Dataset entries
---

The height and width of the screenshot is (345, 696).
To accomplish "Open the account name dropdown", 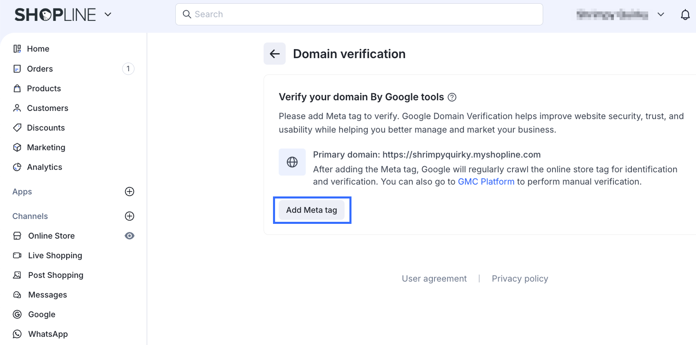I will (x=660, y=15).
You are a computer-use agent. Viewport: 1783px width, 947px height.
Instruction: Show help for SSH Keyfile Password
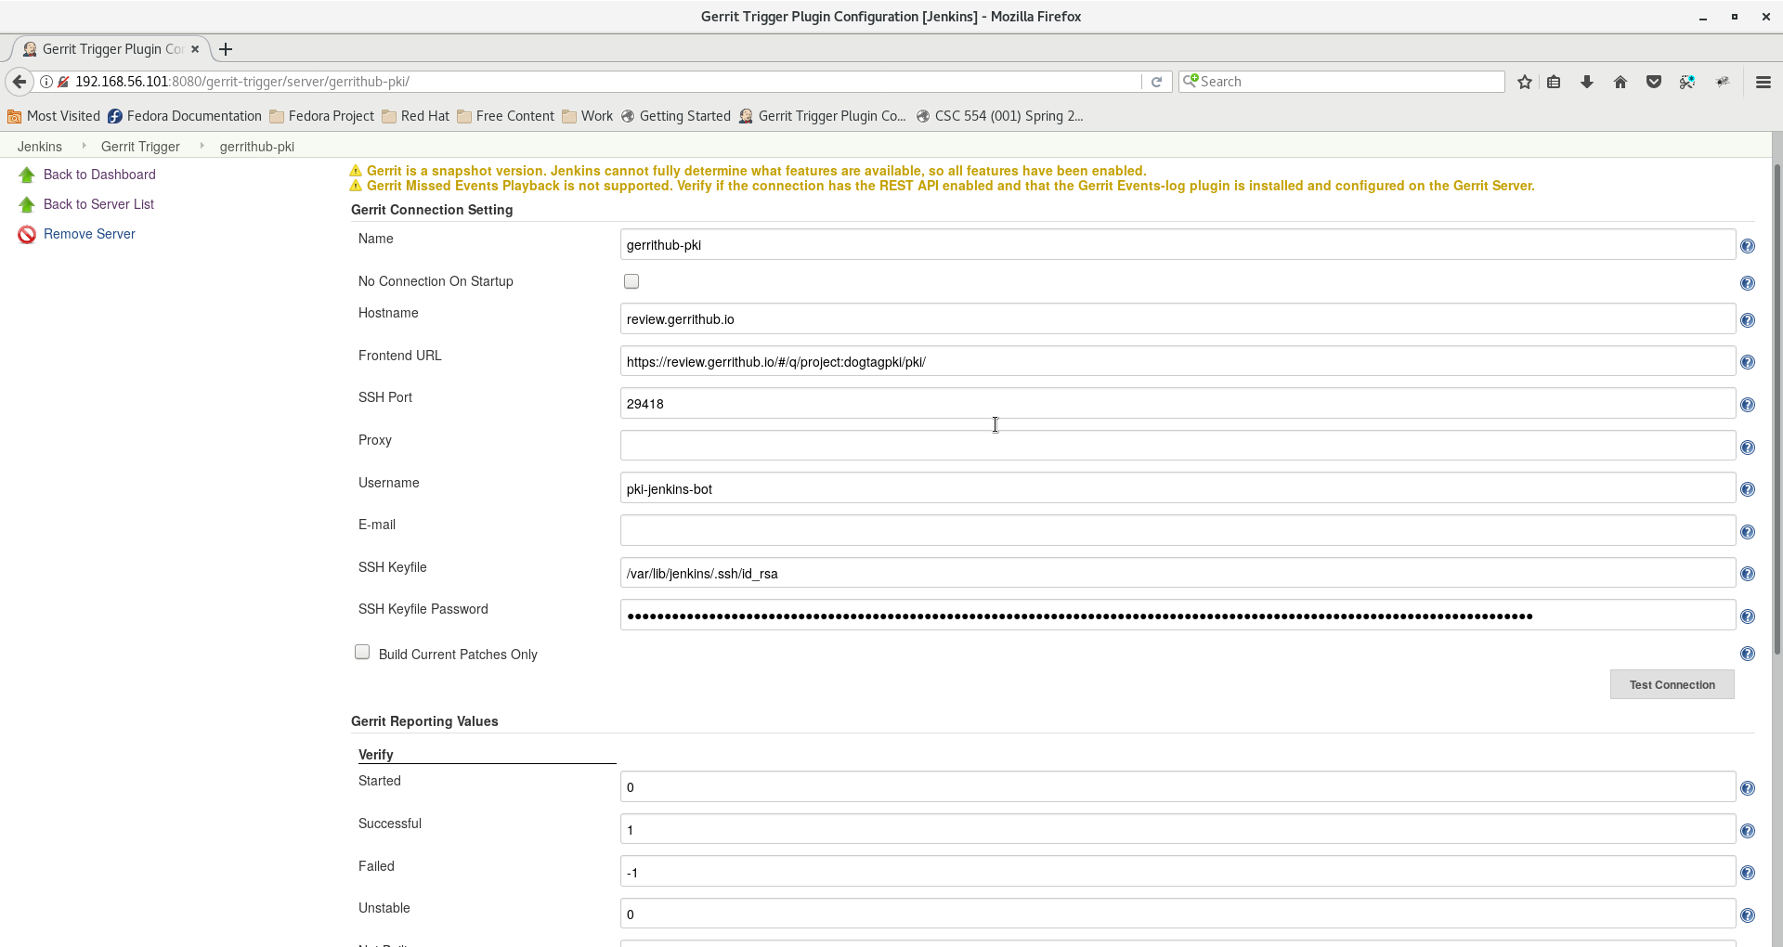1747,616
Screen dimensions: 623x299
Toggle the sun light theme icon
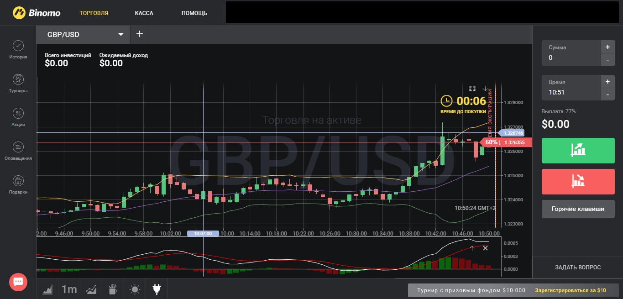tap(135, 289)
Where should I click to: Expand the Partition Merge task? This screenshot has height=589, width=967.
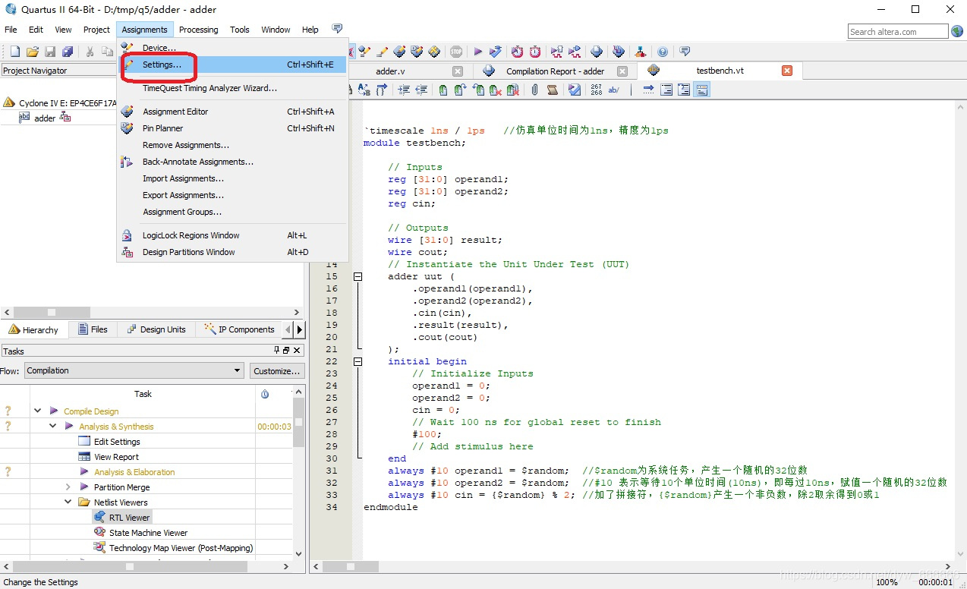click(x=68, y=487)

---

> _PROBLEM TO WORK ON_:
Starting with the line that holds "Where should I", print each line through the last one of the data exactly as written, but do not include the pictures.

> _ANSWER BOX_:
Where should I click to: Expand the Partition Merge task? This screenshot has height=589, width=967.
click(x=68, y=487)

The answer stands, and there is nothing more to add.